Pharmacoscopy improves therapy for relapsed blood cancer in a first clinical trial
Researchers at CeMM and the Medical University of Vienna presented a preliminary report in Lancet Hematology on the clinical impact of an integrated ex vivo approach termed pharmacoscopy. The procedures measure single-cell drug responses of millions of individual cells to hundreds of possible treatments in small biopsies from cancer patients. The interims analysis of the first-ever clinical trial with the approach, published in the current issue of the journal The Lancet Haematology, highlights the potential of the method: 88.2% of patients receiving pharmacoscopy-guided treatment achieved partial or complete remission, compared to 23.5% to their own previous treatment. Further, the median progression-free survival increased four-fold. Retrospectively, pharmacoscopy also predicted the response of AML patients to first-line treatment with 90% accuracy. These results show that pharmacoscopy can assist decision-making of the responsible clinicians effectively and thus represent a powerful tool for practical precise and personalized medicine.

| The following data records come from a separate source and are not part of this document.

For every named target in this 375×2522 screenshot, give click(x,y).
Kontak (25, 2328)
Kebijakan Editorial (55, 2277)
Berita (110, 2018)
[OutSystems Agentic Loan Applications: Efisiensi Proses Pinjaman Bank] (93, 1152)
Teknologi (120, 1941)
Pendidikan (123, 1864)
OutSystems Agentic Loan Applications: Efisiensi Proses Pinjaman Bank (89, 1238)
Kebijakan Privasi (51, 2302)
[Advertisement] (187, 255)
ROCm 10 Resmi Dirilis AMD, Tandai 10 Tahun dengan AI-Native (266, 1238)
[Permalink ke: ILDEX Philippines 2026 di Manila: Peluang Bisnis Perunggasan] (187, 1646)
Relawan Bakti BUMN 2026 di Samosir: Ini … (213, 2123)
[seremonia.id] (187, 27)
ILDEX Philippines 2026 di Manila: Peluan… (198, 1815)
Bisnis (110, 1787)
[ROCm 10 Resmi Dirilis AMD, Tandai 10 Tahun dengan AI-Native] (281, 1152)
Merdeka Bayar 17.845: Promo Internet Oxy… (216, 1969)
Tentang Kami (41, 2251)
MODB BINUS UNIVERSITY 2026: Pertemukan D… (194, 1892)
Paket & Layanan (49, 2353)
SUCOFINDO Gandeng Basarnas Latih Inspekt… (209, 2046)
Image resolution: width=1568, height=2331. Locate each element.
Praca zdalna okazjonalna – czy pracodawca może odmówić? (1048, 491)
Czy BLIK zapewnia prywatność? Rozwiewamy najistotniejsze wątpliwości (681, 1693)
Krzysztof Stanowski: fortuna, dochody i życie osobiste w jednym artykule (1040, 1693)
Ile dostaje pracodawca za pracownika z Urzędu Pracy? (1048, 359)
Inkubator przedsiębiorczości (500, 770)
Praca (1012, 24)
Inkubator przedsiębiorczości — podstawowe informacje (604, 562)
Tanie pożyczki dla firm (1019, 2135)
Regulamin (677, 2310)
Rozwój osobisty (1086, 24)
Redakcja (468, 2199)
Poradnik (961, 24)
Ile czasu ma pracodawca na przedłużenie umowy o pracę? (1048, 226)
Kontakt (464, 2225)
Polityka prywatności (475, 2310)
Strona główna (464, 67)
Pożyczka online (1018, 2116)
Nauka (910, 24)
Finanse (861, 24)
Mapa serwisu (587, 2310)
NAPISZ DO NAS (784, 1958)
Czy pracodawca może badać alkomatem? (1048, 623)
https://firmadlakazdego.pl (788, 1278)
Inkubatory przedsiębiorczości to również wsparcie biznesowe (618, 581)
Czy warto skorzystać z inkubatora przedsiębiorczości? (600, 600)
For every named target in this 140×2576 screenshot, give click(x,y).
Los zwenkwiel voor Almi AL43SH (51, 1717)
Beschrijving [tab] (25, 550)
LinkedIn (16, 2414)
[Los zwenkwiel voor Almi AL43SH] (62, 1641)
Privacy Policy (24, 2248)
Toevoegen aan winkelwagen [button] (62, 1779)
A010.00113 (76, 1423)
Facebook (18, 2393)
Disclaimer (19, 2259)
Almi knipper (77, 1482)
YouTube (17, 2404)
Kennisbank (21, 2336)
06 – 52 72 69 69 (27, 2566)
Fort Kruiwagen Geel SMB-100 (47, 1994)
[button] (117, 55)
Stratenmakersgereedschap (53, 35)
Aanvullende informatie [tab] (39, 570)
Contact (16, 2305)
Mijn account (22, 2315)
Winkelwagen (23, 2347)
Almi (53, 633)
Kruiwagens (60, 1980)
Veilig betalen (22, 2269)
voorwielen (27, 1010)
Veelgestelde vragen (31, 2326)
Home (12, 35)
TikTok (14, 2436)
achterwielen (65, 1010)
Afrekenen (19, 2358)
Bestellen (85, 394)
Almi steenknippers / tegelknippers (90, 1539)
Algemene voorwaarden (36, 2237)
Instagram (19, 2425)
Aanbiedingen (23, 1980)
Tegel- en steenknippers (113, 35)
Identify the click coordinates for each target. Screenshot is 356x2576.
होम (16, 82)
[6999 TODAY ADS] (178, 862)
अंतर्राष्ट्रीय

(Vienna, November 13, 2017) Patients suffering from refractory and relapsed blood cancers often have few treatment options and short survival times. At this stage, identifying effective therapies can be challenging for doctors. Even state-of-the-art genetic analyses, due to the high heterogeneity of cancer cells and the impact of the various mutations on their drug response, do often not suffice to instruct personalized treatments. Pharmacoscopy, a technology developed by scientists at the CeMM Research Center for Molecular Medicine of the Austrian Academy of Sciences and tested for its clinical efficacy by clinicians of the Medical University of Vienna, offers a functional approach: hundreds of drug options can be quickly pre-tested ex vivo in small liquid biopsy samples collected from individual patients.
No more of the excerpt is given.